Filed under: Business — Tags: — Kenrick Chatman @ 2:51 am

by Kenrick Chatman

Prospecting is one of the most difficult stages of the sales process. It’s also one of the most, if not the most, important parts of selling. You can be the best closer in the world but you will not generate sufficient sales if you lack qualified prospects. Since selling is ultimately a numbers game, more qualified prospects in your pipeline will result in more opportunities to present and generate new business. Below is a 7-step approach to successful prospecting.

1. Locate Your Marketplace: determine a market where you can meet your prospects’ needs with your product offerings. Also by gaining a deep understanding of this niche, you can earn the trust of your prospects.

2. Locate Your Potential Customers: create a directory of potential customers located in your marketplace. Potential sources you could utilize are the Internet, lead lists, library resources, and personal contacts.
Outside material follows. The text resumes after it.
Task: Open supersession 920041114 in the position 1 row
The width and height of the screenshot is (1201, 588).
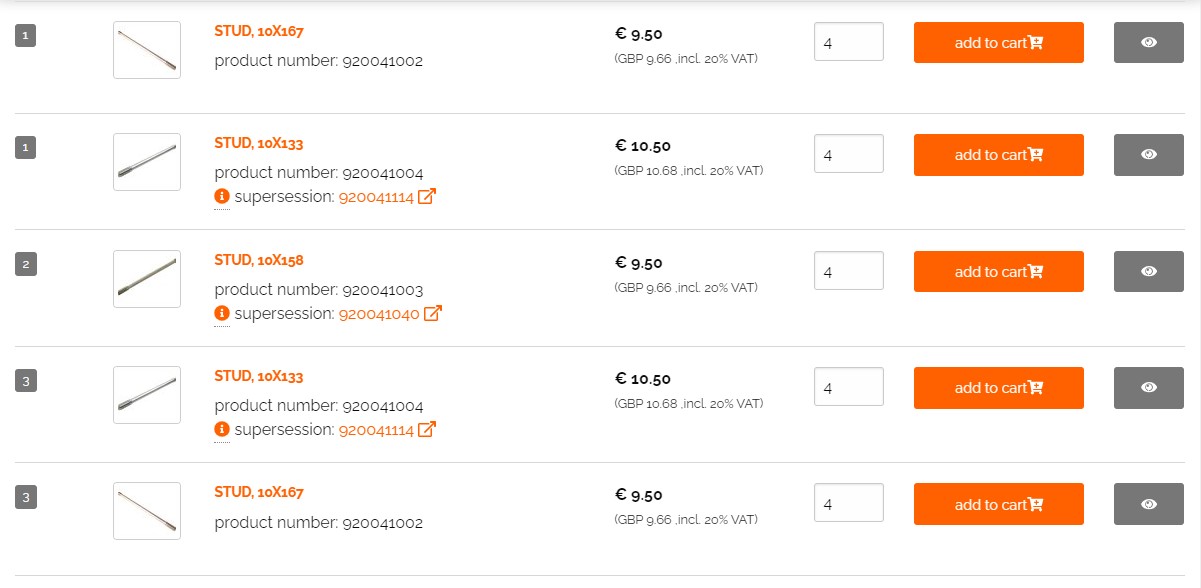Action: tap(376, 197)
3. Prequalify Your Potential Prospects: determine which potential prospects are qualified based on having a need for your product offering, sufficient monetary resources, and the authority to make a purchase decision. You may have to fully qualify prospects during the first contact.

4. Create a Script: prepare a prospecting script to remain consistent and focused as you briefly emphasize the value you can provide by meeting your potential customers’ needs. Include answers to common rebuttals or objections you expect to confront.

5. Determine Initial Contact Medium: determine whether to use referrals, connections, and/or possibly mail to make your initial contact with prospects “warm” instead of “cold”.

6. Contact Your Potential Customers: use your script to ask your prospects for the sale or establish a meeting to conduct a presentation.

7. Plan Your Work and Work Your Plan: develop daily, weekly, and monthly prospecting goals and reserve time to meet these aspirations to ensure you keep a pipeline primed with qualified prospects.

By mastering the 7 steps to successful prospecting, you will establish a solid foundation to a rewarding, exciting, and lucrative sales career.